Elfordstown Earthstation is a ground station located near Midleton, County Cork, in the south of Ireland. It is operated by the National Space Centre Ltd and is Ireland's only and Europe's most western teleport.

== History ==

The Elfordstown site was originally commissioned by Telecom Éireann in association with Eutelsat and came into service in 1984, with the purpose of broadcasting voice, data and television services across Europe and between the United States and the continent. However, with the laying of transatlantic fibre cables, starting with PTAT-1 in 1989, the 32m antenna had become redundant by 1997 and was left idle for a number of years.

After several years unused, National Space Centre Ltd. took over the Elfordstown facility in 2010, installing a number of new satellite dishes and implementing a number of commercial and research based projects. The new complex was completed in April 2013.

→ **Extracted data**
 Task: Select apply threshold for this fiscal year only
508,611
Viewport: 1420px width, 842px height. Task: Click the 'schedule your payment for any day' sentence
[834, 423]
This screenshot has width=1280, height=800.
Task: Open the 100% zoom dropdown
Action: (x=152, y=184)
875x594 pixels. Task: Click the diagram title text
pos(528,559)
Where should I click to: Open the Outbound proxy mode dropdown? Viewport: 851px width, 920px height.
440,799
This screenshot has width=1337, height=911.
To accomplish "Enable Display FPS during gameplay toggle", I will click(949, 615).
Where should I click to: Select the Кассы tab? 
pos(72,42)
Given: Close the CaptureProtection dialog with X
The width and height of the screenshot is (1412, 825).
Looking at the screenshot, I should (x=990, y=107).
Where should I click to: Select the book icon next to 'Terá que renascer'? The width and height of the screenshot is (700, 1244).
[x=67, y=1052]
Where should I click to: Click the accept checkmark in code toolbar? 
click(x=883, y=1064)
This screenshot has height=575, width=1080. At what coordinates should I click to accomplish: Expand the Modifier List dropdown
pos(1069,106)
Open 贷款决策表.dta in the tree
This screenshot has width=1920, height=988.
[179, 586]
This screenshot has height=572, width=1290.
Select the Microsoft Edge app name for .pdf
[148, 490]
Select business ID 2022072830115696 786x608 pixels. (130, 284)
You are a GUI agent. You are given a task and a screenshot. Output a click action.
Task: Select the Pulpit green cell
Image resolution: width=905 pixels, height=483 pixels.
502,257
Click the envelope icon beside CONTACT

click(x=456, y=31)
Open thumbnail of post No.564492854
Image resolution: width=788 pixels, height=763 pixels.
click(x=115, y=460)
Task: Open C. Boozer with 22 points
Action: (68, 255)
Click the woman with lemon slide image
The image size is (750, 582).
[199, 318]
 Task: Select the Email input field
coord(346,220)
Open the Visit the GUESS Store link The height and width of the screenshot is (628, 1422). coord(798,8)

→ **Task instructions**
1. Set down the part of the Elfordstown Earthstation passage that begins at the words "The Elfordstown site" and stops after "number of years.".
2. Using the Elfordstown Earthstation passage, answer these questions:
(a) Which company operates the station?
(b) In what year did the site come into service?
(c) When was the new complex completed?
The listing comes from a different source than the Elfordstown Earthstation passage.

→ **Answers given**
1.
The Elfordstown site was originally commissioned by Telecom Éireann in association with Eutelsat and came into service in 1984, with the purpose of broadcasting voice, data and television services across Europe and between the United States and the continent. However, with the laying of transatlantic fibre cables, starting with PTAT-1 in 1989, the 32m antenna had become redundant by 1997 and was left idle for a number of years.

2.
(a) National Space Centre Ltd
(b) 1984
(c) April 2013